◆ **Artigo**
= = = = = = =
Misturando arquivos diversos e uma narrativa simbólica, Juliana Vicente adota a polifonia para falar de uma das atrizes mais marcantes do cinema internacional. Ciente da importância  que a transmissão desse legado tem, ela equilibra a trajetória entre a  clareza narrativa e uma experimentação digna da grandiosa Ruth de Souza.

Por Davi Krasilchik

Detentora de um legado incomparável, Ruth de Souza adquiriu prestígio como a primeira atriz negra brasileira a ser reconhecida pelo grande público. Profundamente apaixonada pelo mundo das artes, ela se debruçou sobre todas as oportunidades que lhe apareceram, das produções brasileiras ao prestígio internacional. É essa a trajetória que a diretora Juliana Vicente, munida de uma enorme paixão por sua entrevistada, estuda em seu “Diálogos com Ruth de Souza”, documentário em que mistura diferentes fontes de mídia para abordar a resiliência da figura estudada.

Partindo de uma narrativa abstrata que é encenada em paralelo, e que envolve a peregrinação de uma mulher através de uma perigosa floresta, chama atenção a maneira com que o filme elege a ficção como força unificadora. Por mais tradicionais que sejam alguns dos recursos – haja visto os diálogos que dão nome à obra -, o uso de fragmentos de produções que Ruth estrelou sempre emergem como uma maneira de garantir coesão à montagem. Conferem, assim, ritmo a uma produção que não é marcada por grandes variações dramáticas, mas que ainda assim interpola diversas facetas da personagem estudada.

Embora a diretora não consiga exprimir o lado íntimo de Ruth – o que inclusive surge como um alívio cômico, pelas caras e bocas que a atriz entrega ao ser questionada sobre seu passado romântico -, Vicente faz um trabalho sagaz ao reconhecer essa dificuldade como um dos méritos do documentário.
= = = = = = =
◆ **Dados registrados**
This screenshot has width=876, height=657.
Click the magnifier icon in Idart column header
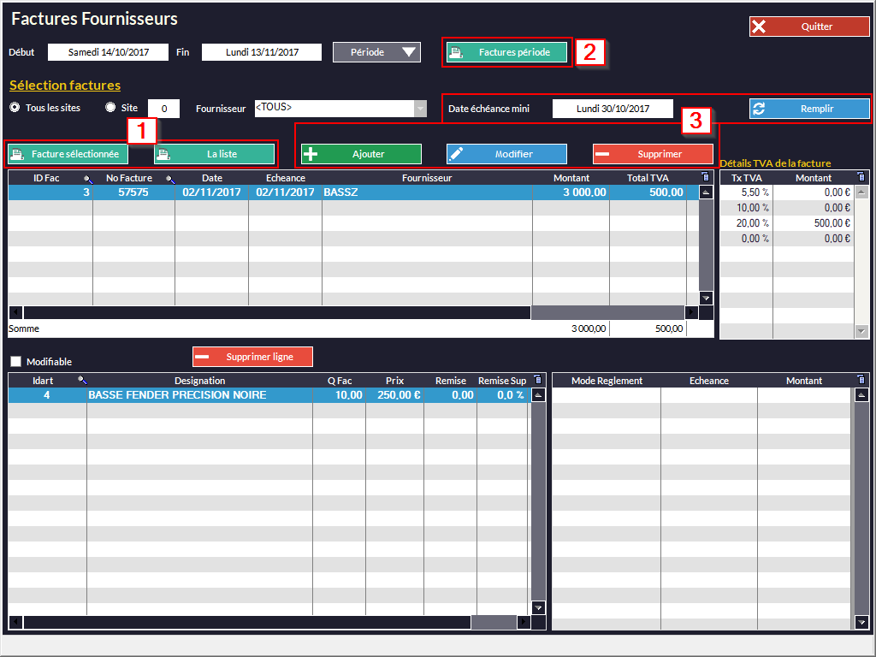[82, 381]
= = = = = = =
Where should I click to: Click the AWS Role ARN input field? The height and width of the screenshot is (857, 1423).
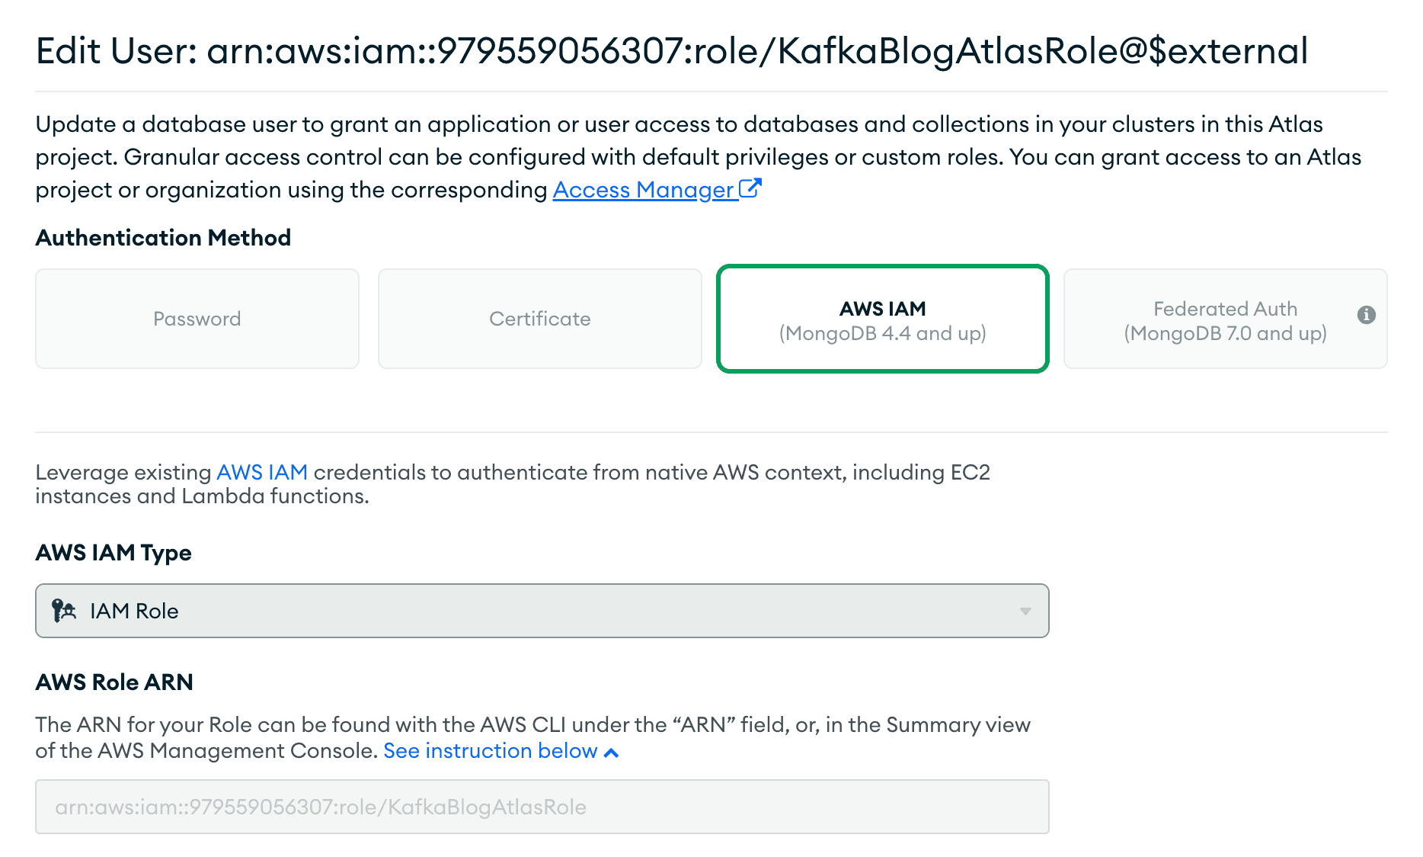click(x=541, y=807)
= = = = = = =
◆ **Questão A**
Copie sem mudanças o trecho do artigo sobre Ruth de Souza, começando em "Partindo de uma" e indo até "méritos do documentário.".
◆ **Questão B**
Responda com base no artigo sobre Ruth de Souza:
(i) Quem assina o artigo?
(ii) Por que Ruth de Souza ganhou prestígio, segundo o artigo?
(iii) Por onde passa a mulher da narrativa encenada em paralelo no documentário?

◆ **Resposta A**
Partindo de uma narrativa abstrata que é encenada em paralelo, e que envolve a peregrinação de uma mulher através de uma perigosa floresta, chama atenção a maneira com que o filme elege a ficção como força unificadora. Por mais tradicionais que sejam alguns dos recursos – haja visto os diálogos que dão nome à obra -, o uso de fragmentos de produções que Ruth estrelou sempre emergem como uma maneira de garantir coesão à montagem. Conferem, assim, ritmo a uma produção que não é marcada por grandes variações dramáticas, mas que ainda assim interpola diversas facetas da personagem estudada.

Embora a diretora não consiga exprimir o lado íntimo de Ruth – o que inclusive surge como um alívio cômico, pelas caras e bocas que a atriz entrega ao ser questionada sobre seu passado romântico -, Vicente faz um trabalho sagaz ao reconhecer essa dificuldade como um dos méritos do documentário.

◆ **Resposta B**
(i) Davi Krasilchik.
(ii) Por ser a primeira atriz negra brasileira a ser reconhecida pelo grande público.
(iii) Por uma perigosa floresta.